[SUPPLIED ENTRIES]
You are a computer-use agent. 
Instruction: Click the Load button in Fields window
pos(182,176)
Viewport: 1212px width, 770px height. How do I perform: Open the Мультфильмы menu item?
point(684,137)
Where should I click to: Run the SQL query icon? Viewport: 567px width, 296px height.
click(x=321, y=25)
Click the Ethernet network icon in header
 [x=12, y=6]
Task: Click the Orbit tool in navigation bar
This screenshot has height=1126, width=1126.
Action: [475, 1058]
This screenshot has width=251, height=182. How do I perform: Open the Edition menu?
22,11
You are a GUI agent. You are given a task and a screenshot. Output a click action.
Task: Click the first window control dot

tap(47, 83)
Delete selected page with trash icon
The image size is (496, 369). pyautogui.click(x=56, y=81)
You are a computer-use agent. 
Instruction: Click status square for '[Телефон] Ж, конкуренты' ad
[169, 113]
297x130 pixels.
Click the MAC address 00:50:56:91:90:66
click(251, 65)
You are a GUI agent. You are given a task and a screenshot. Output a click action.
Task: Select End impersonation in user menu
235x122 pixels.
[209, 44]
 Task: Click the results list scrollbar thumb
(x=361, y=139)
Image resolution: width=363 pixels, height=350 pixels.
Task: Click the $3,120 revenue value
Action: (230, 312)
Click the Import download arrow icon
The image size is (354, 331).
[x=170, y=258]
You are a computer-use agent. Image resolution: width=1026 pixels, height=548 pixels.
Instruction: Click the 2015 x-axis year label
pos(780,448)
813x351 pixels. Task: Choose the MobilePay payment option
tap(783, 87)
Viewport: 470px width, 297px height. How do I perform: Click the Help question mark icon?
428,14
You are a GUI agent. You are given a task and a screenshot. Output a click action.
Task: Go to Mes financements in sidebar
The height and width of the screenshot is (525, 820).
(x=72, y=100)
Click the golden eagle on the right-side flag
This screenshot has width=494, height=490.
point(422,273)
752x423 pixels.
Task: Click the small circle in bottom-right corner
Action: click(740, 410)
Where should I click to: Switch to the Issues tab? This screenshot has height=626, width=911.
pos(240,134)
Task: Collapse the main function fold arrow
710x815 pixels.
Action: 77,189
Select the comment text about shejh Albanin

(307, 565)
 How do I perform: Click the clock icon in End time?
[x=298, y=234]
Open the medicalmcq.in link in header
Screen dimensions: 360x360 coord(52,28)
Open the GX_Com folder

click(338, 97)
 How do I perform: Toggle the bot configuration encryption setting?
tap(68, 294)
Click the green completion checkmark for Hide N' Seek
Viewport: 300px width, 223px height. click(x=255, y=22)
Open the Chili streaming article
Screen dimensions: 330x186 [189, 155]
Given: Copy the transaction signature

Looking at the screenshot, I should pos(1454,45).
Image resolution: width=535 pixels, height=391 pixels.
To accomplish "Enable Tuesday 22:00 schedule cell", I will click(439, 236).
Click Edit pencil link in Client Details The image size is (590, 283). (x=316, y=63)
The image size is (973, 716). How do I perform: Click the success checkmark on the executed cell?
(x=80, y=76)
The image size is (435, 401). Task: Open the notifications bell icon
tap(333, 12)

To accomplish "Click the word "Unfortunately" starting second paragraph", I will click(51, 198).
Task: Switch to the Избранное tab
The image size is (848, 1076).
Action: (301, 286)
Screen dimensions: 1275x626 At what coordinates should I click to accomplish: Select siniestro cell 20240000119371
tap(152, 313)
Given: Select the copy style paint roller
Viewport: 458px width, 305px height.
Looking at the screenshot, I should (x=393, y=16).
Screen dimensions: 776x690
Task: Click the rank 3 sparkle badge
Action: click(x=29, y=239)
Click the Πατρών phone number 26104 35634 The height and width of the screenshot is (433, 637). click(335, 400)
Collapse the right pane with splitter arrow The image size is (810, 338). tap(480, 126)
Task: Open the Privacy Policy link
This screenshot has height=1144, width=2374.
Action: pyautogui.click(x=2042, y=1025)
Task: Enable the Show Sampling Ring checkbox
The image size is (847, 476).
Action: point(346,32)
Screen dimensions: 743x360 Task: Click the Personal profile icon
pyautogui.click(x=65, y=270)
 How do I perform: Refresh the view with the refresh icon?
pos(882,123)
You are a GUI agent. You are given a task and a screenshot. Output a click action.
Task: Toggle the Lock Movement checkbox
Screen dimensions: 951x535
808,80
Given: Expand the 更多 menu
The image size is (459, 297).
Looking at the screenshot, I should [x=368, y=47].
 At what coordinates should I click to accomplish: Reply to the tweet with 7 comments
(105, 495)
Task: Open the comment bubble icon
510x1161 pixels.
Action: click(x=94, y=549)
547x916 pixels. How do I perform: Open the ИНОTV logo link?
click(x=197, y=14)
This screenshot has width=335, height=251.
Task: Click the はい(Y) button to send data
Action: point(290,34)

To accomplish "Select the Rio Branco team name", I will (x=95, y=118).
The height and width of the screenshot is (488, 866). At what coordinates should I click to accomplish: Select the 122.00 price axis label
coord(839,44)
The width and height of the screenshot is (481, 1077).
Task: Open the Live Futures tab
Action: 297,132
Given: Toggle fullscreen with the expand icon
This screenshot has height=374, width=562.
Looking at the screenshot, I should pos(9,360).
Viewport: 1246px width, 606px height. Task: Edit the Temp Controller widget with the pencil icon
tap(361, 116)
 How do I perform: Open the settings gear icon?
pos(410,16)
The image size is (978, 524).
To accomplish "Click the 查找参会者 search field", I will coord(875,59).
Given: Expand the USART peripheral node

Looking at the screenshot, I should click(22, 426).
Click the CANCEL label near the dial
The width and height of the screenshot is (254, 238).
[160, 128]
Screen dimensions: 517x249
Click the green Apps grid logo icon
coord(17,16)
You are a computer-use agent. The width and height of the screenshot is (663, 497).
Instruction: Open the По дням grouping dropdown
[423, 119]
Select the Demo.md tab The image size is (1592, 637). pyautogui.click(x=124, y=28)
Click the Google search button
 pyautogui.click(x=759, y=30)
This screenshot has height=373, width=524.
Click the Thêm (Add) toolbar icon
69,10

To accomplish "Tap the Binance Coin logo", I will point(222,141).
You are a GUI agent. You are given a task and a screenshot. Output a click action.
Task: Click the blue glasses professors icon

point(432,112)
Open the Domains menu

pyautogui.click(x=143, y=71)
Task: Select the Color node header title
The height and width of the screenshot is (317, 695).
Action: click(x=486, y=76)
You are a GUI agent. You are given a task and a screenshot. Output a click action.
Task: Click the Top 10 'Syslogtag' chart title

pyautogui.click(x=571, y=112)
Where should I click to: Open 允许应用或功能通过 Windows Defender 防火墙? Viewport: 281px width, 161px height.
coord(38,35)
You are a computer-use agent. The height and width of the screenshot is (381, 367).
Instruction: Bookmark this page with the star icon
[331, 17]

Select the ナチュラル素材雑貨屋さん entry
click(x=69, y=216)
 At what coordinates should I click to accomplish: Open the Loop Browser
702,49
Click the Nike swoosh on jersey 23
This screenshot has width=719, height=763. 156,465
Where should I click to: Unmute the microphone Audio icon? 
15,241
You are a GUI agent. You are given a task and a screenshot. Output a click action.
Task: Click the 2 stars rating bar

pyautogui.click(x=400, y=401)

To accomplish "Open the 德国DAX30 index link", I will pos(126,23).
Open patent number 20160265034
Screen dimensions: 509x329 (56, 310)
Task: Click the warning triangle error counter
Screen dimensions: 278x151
[/SUPPLIED ENTRIES]
PROBLEM TO WORK ON: Throughout the data above, copy all lines where the word "computer" is found.

TASK OUTPUT:
You are a computer-use agent. 
You are a computer-use agent. 
You are a computer-use agent. Image resolution: width=1026 pixels, height=548 pixels.
You are a computer-use agent. The width and height of the screenshot is (663, 497).
You are a computer-use agent. The height and width of the screenshot is (381, 367).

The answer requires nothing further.